Tag: creative-writing

  • An Early Grave

    Authors Note: This is a break from my normal style. I had a song stuck in my head, and started writing it to that beat. I’m not much of a song writer, nor have I ever tried to be, but this one wanted to come out. Hope you enjoy it.

    It’s a false divide, the hate that we feel,

    It’s all in our mind, they paid for the right

    To reap what you think, and control what you love,

    But those thoughts aren’t yours,

    They create this in us, the hate that we feel

    Got us toeing that line, keeping us stuck

    Keep on spitting our hate, while we’re working our way

    To an early grave,

    Marching in time to the lies that they give.

    Hate in our eyes, and hope is in chains,

    Nothing left but our pride and our pain.

    We’re hoping for a return, of a decent time,

    Or we yearn for a life, full of stubborn ass pride,

    But that life’s a myth, it’s one of their ploys

    We know we can’t get there, not while we sit by

    Being owned by the men in their suits,

    They’re running their shows and spitting out hate,

    Pushing us on our way

    To that early grave,

    Marching in time to the lies that they give.

    Hate in our eyes, and hope is in chains,

    Nothing left but our pride and our pain.

    We can keep on living, buried in the past,

    Head in the sand, a foot out the door,

    Trying to make our way, to that made-up place

    Something beyond, but it’s all right here

    If only we’d choose, to unburden it now

    Instead we line up, giving them more

    Their hate is a burden, put down on our souls,

    We’re all just so calloused and sore

    If we give it up now, I think we’d just create more.

    Plotting our way,

    To an early grave,

    Marching in time to the lies they gave.

    Hate in our eyes, and hope is in chains,

    Nothing left but our pride and our pain.

    Living in the past, or moving on past

    Trying to find a key that will open us up

    To unlock our heart and let loose our pride

    But our pride’s the root, of all of our woes

    It keeps us in step, raising our fists

    And fighting ourselves, instead of facing our faults

    We’re keeping the best parts of ourselves

    Locked in our vaults, all hidden away

    Until it’s time to go home.

    To an Early Grave.

    Marching in time to the lies they gave.

    Hate in our eyes, and hope is in chains,

    Nothing left but our pride and our pain.

    And maybe there’s a point, where we stand up and say,

    Enough is enough, we’ve given all you’ll take,

    Or maybe we’ll continue, just like years before

    Until someone else has the nerve to push against

    An Early Grave.

  • Writing as Craft, Writing as Liberation

    Writing — both a craft and an art — liberates the soul. But it also makes my head hurt.

    I have no idea how other writers do this, but before I fall asleep, I find myself spinning scenes in my head. I think about what’s next in my story — what my characters will do and how they’ll do it. These nighttime imaginings are how The Rise of the God of War, my grimdark fantasy novel, was born. For months — six of them, though it felt like a decade — I lay in bed with the first scene echoing in my head. Eventually, I started writing.

    I had never written anything longer than a few thousand words. The idea of a full-length novel — 100,000 words or more — was daunting. Even as I write this, I still wonder if the words are good enough. The idea of someone reading my book, whether for feedback or enjoyment, often feels ludicrous. Why would they?
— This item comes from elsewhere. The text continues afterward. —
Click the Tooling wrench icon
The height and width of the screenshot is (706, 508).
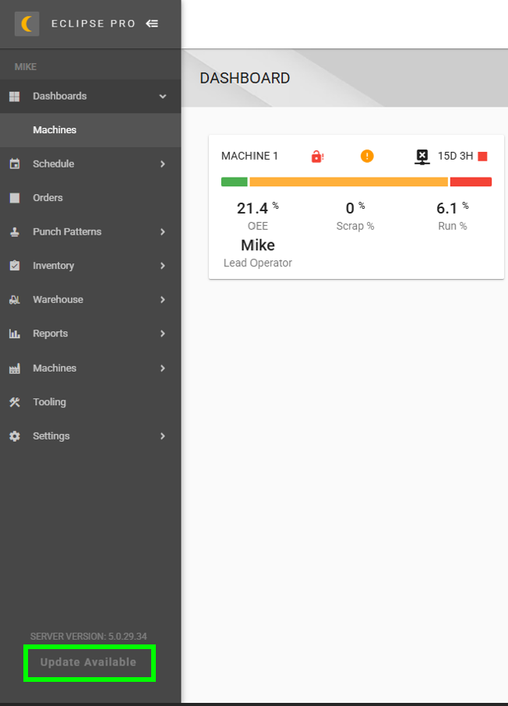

    And yet, I wrote. Slowly at first. Bits and pieces. Then, something clicked. I sat down and poured it out — 110,000 words over a few months. I had done it. I had written a book.

    Then came my first test reader. Notes. Critiques. I got defensive. My second reader offered more. I realized something essential: I wasn’t done. In fact, I didn’t even fully understand the process I had entered.

    So I stepped away. Life got busy — work, career, all the usual distractions. For six years, the novel sat quietly. I poked at it now and then, made small edits, wrote the occasional scene. But if I’m honest, I did nothing.

    The truth? I was scared. Still am. Fear has always been the loudest voice in the room — fear of rejection, fear of being mediocre, fear of putting in all the effort and getting nothing back. That no one would care. Or worse, that they would — and find it lacking.

    The other problem was belief. Or the lack of it. I had no solid evidence that I could do this. Not really. Sure, college professors gave glowing reviews of my essays. Sure, test readers gave positive feedback. But I discounted all of it. Ignored the evidence — because that’s what fear tells us to do.

    But here’s what I’ve come to understand: I’m not trying to be the greatest novelist in the history of storytellers. I just want to give shape to the ideas that live inside my head — to let others walk through the world I’ve created.

    If there’s a moral to this story, it’s this: if you write, write. If you paint, paint. If you fix cars, get out the wrench. Don’t let the fear of finishing stop you from starting. We’ve all heard that the worst thing someone can say is “no.” But that’s not true. The worst thing we can hear is nothing at all — because we never dared to try.